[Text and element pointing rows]
....

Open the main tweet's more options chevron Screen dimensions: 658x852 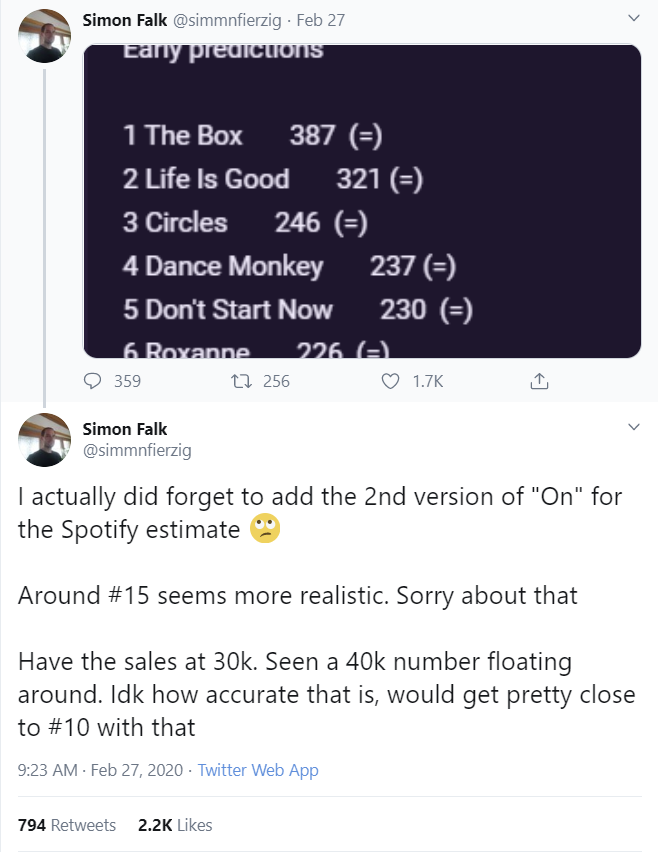pos(632,428)
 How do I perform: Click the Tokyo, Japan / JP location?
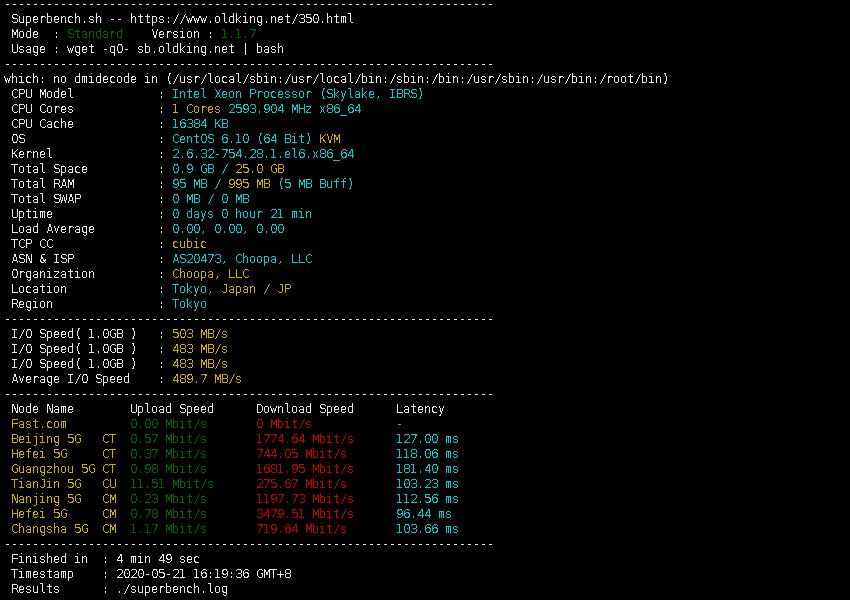[x=231, y=289]
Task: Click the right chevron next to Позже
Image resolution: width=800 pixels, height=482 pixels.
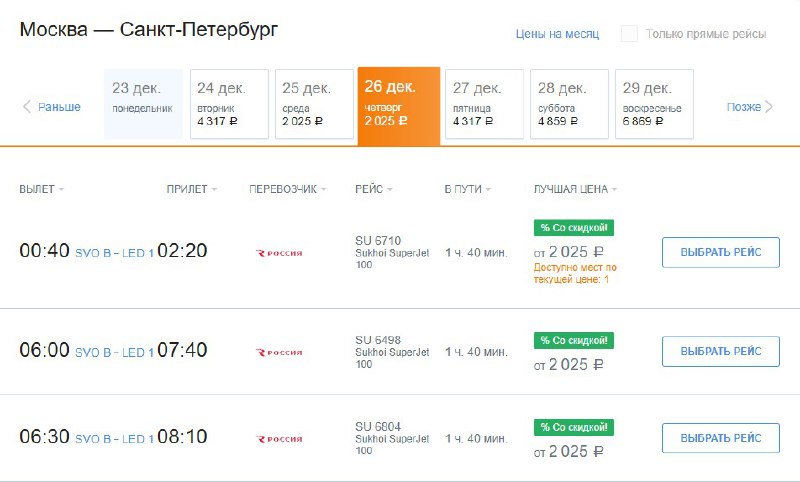Action: coord(769,107)
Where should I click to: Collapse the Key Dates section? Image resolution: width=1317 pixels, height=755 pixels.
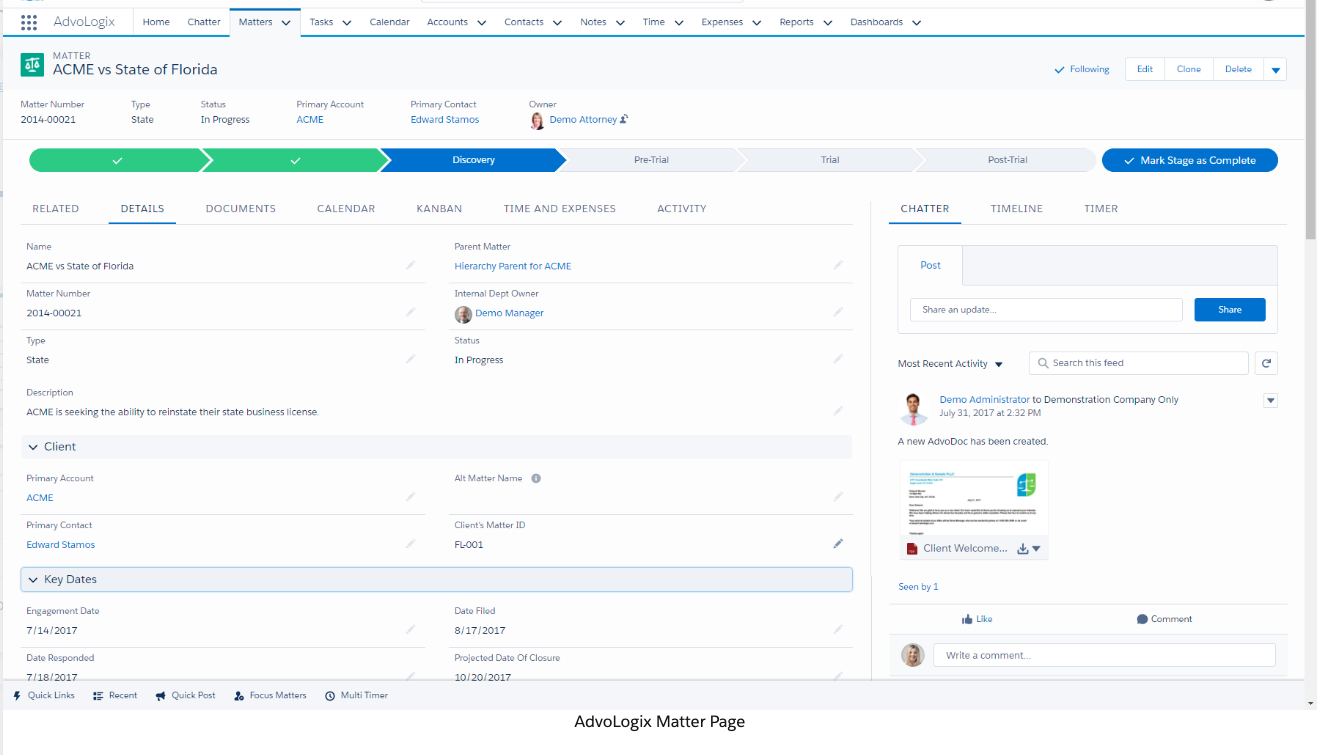36,579
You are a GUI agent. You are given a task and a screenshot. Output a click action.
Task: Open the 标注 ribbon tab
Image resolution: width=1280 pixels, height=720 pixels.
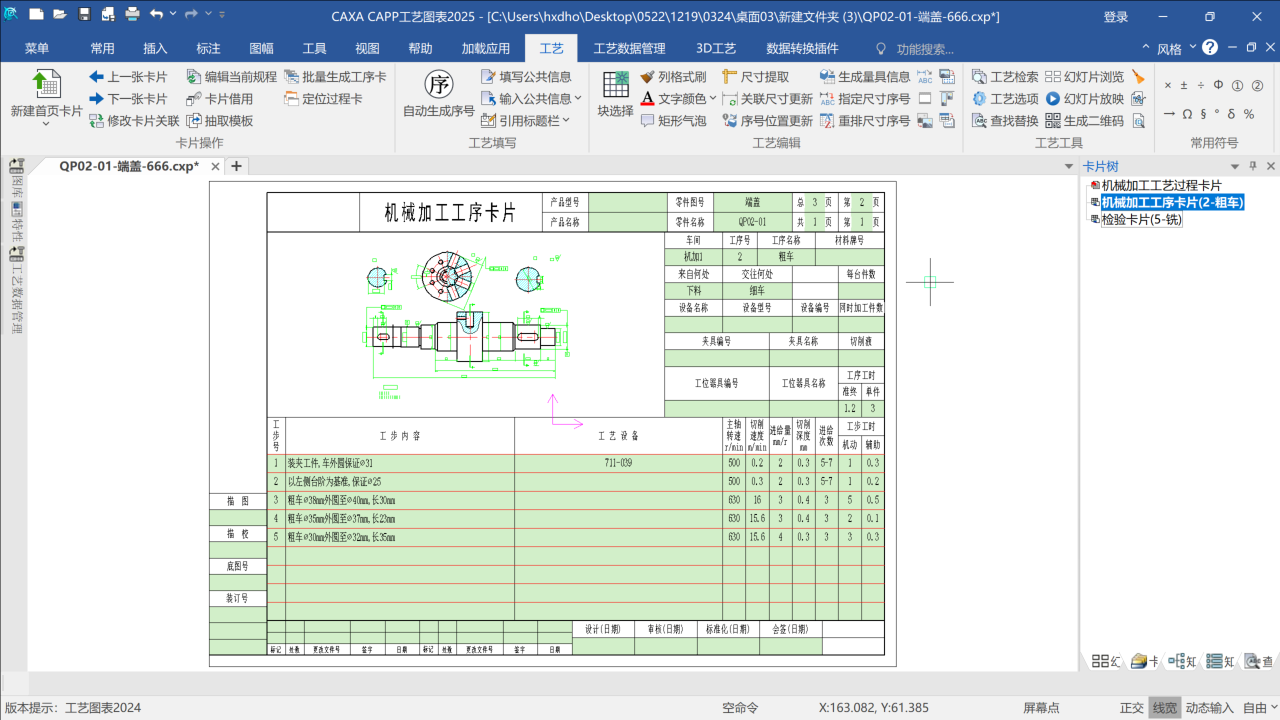(x=208, y=48)
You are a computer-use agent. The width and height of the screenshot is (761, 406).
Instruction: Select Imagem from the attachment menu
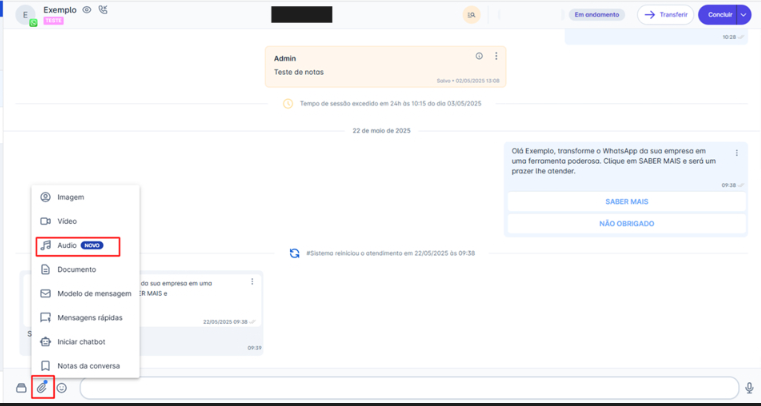pyautogui.click(x=70, y=197)
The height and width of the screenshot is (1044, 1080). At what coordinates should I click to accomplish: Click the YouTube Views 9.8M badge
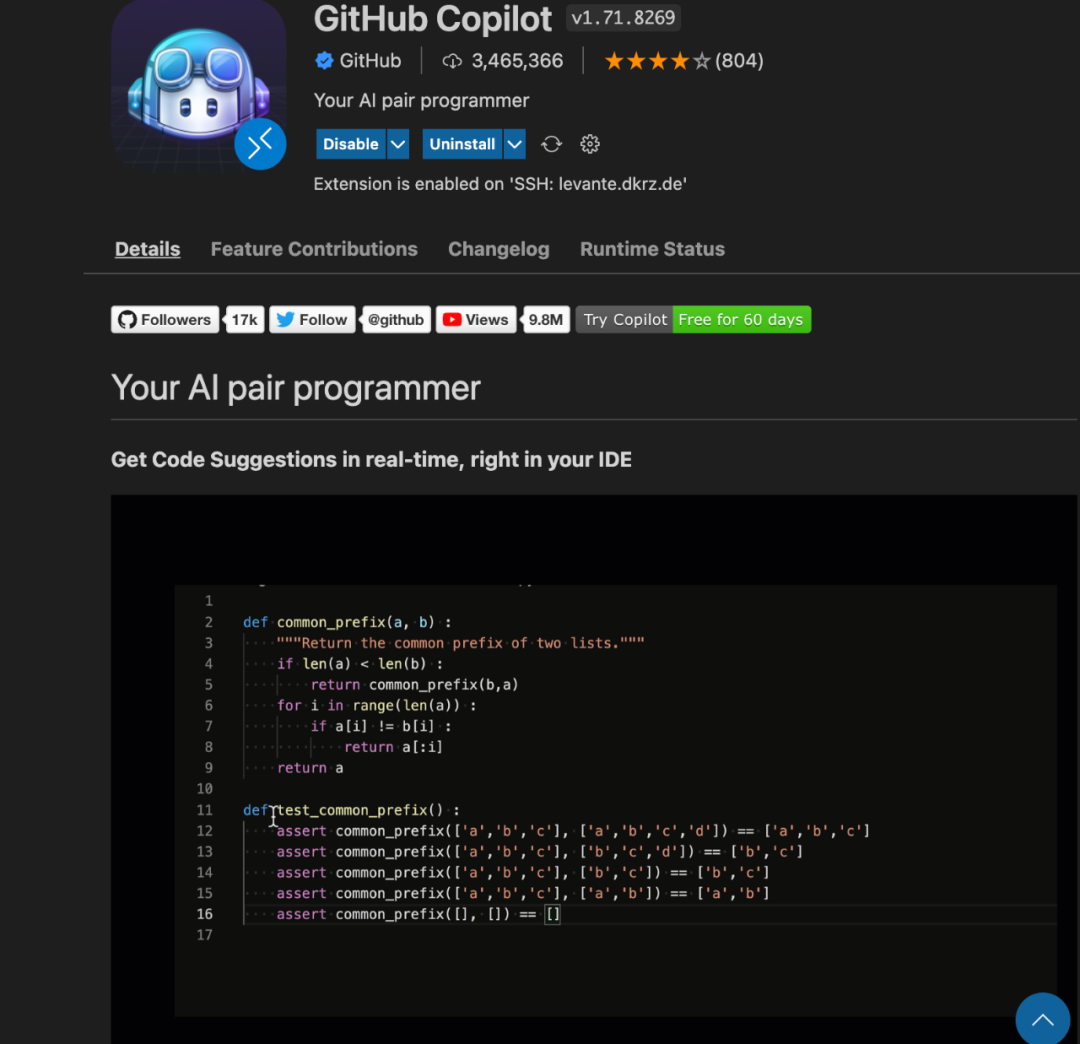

....

Write out again the rows from the line containing "Where should I" through the end of the rows, changing "Image resolution" to "Screen size" and leaving everything else as it is. Omit the pictures.

§ Answer
Where should I click to: Collapse the Key Dates section? Screen size: width=1317 pixels, height=755 pixels.
36,579
You are a GUI agent. You are given a task and a screenshot. Output a click action.
Task: Open the 标注 ribbon tab
Screen size: width=1280 pixels, height=720 pixels.
(x=208, y=48)
You are a computer-use agent. The width and height of the screenshot is (761, 406).
Instruction: Select Imagem from the attachment menu
pyautogui.click(x=70, y=197)
The height and width of the screenshot is (1044, 1080). At what coordinates should I click to accomplish: Click the YouTube Views 9.8M badge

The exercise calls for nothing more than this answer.